Pensaba hace poco en una gran diferencia entre el teatro y la televisión con respecto a este modo de vivir el drama. La imaginación siempre trabaja en un entrelazado muy complicado de lo que vemos, lo que escuchamos, y lo que pensamos, por decirlo de la manera más sencilla que se me ocurre. Por un lado, el teatro tiene pocos recursos para complacer a nuestros ojos, y suele depender de los planteamientos de la trama y del peso de los personajes para que disfrutemos ser espectadores de la representación. Por el otro lado, en el cine y la televisión, el creador se aventaja del poder de manipular lo que se da a la vista del público de un modo que rebasa totalmente las posibilidades teatrales. El movimiento y la perspectiva cobran un sentido nuevo para el que tiene la posibilidad de fraguar las escenas en sus más íntimos elementos visuales. Esta posibilidad, no obstante, con más frecuencia que renuencia se abusa.

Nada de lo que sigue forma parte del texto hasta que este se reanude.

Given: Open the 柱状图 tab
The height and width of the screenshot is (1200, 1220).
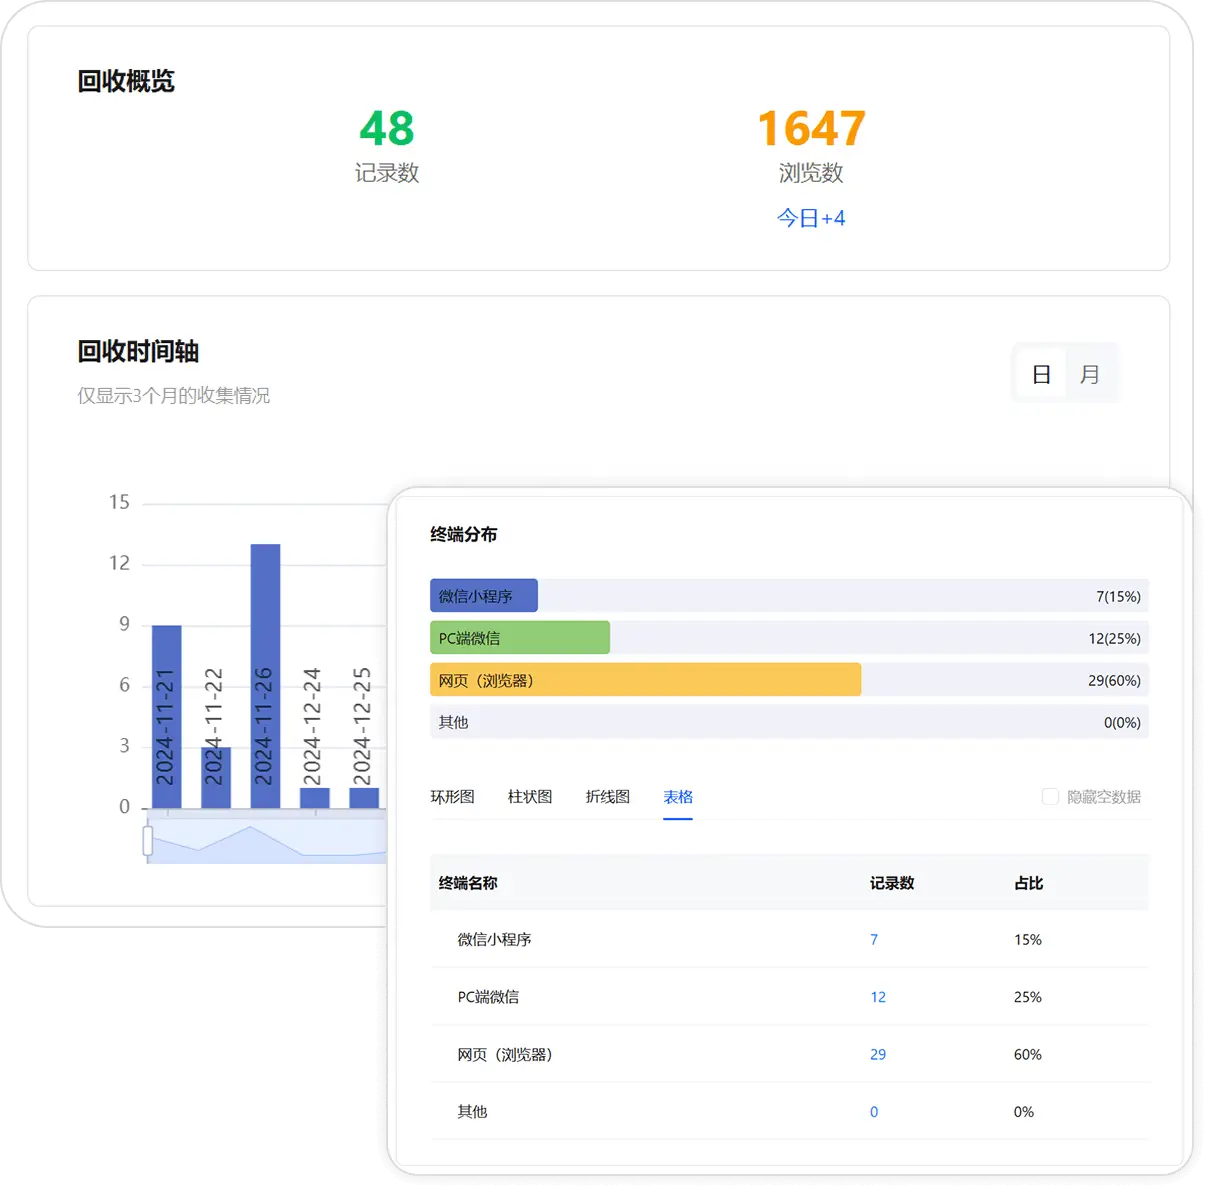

El abuso consiste en afanarse en que se vea mejor todo, tanto, que sucede que se olvida qué cosa es la que se quiere que se vea mejor. Es el ridículo caso en el que el adorno termina volviéndose más importante que lo adornado. El pulso dramático late en la acción, en la fuerza de su historia y sus personajes (no aislados de todo lo demás, pero sí predominando). Mientras más nos acostumbramos al espectáculo, más nos inclinamos a confundir el placer del drama con los gustos de la vista. Algunos programas viejos de televisión tienen algo de atractivos en su parecido con el teatro, y no porque el teatro sea mejor que el cine o la televisión en cualquier caso, sino que accidentalmente le sucede que al no poder poner la suma atención que se le confiere a lo visual en estos dos últimos, no corre tanto el riesgo de olvidar la importancia de la historia que se quiere contar. El cineasta con alma de fotógrafo olvida lo importante del cine tanto como el artista de teatro que piensa antes que todo lo demás, en los vestuarios.

Podría ser, ahora que lo pienso, que lo mismo que funcionó en favor del teatro luego obrara en su contra al confrontarse con un libro, pues más aún que él supone que la imaginación del lector forjará las cosas que mira y estimulará que su interpretación sea consecuencia de su pensamiento y no del orden visual o auditivo del autor; pero tal vez sea demasiado bélica la vena que tanto quiere confrontar. En general es poesía bien hecha la que profundamente nos mueve. Seguramente puede encontrársela en libros, canciones, teatro, televisión, cine, radio, etcétera. Ahora, tampoco hay que olvidar que no son necesariamente lo mismo la buena poesía y la poesía bien hecha. Eso es tema para después; pero que baste por ahora que nos complace cuando nos hace pensar y nos inclina a imaginar soluciones a problemas que nos planteamos al momento de ver ese mundo fantástico y, en él, maravillarnos.